Data shown.
==============================
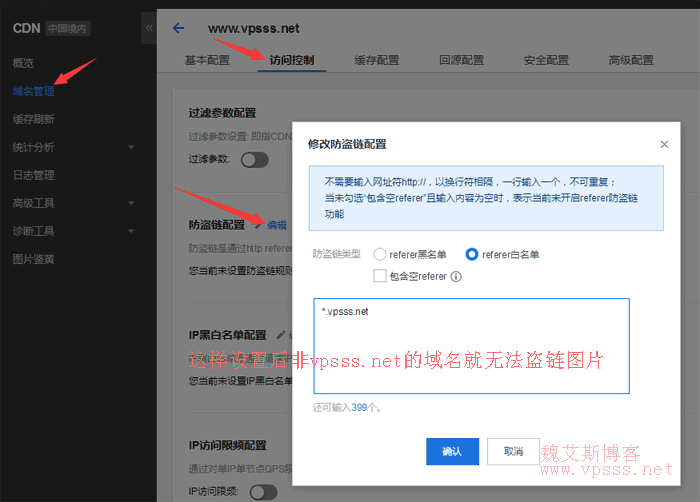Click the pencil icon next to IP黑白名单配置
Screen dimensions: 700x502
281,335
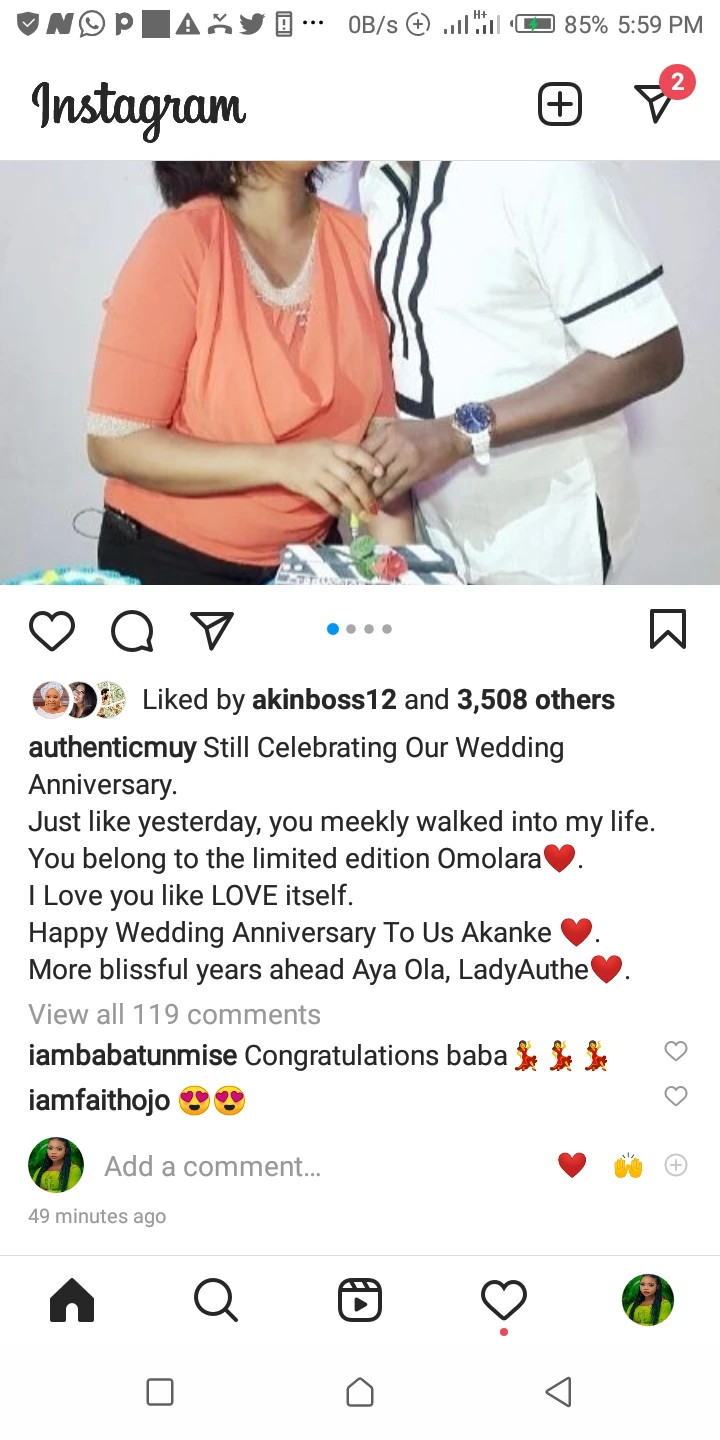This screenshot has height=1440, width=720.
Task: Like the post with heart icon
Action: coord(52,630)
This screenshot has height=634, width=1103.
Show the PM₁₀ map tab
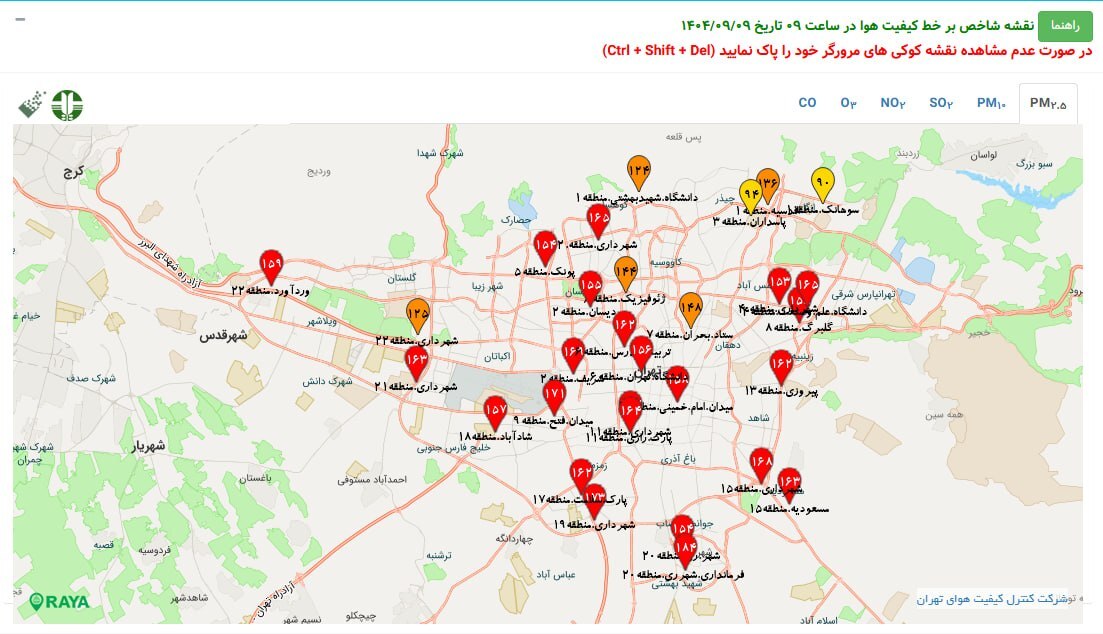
==============================
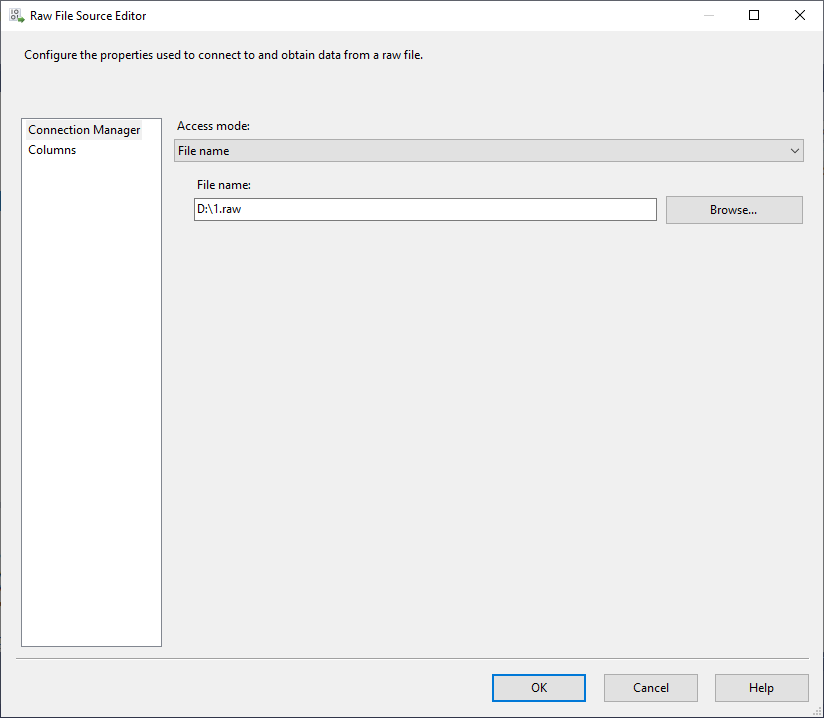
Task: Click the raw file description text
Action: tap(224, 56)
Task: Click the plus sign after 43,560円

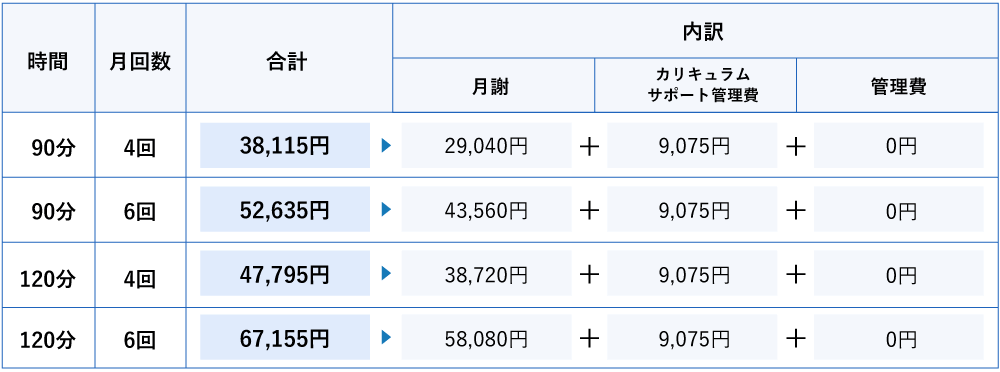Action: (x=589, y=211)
==============================
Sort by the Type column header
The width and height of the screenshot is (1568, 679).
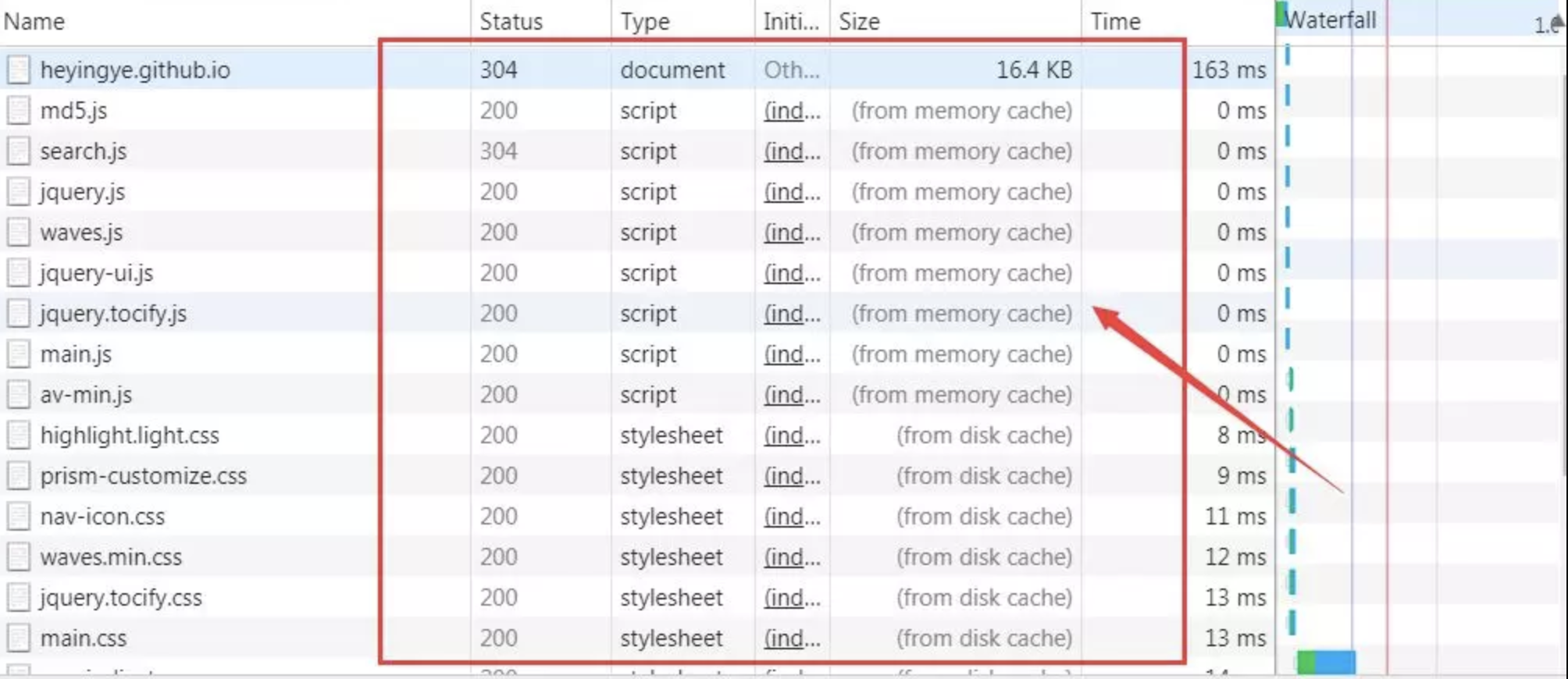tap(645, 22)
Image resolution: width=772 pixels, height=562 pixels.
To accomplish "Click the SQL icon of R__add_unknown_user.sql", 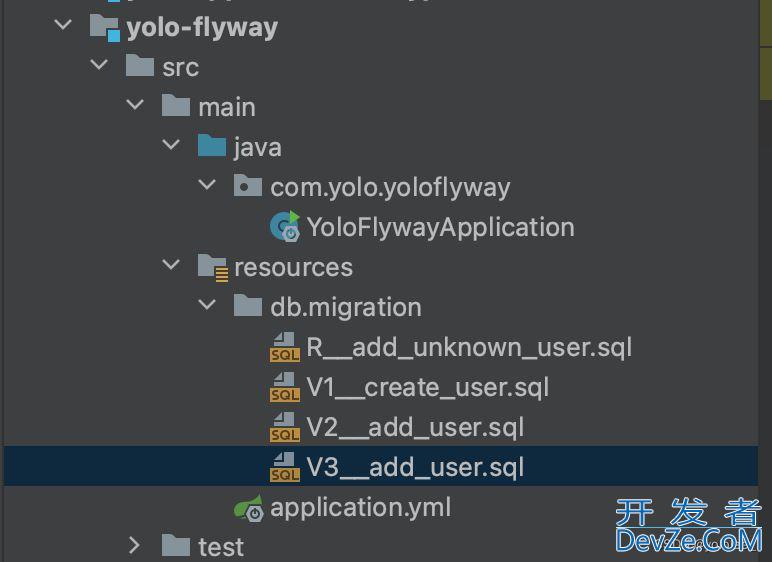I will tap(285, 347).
==============================
Using the entries above, repeat only the lines from the one containing "This screenshot has height=634, width=1103." through the one containing "Show the PM₁₀ map tab", end lines included.

This screenshot has height=634, width=1103.
Show the PM₁₀ map tab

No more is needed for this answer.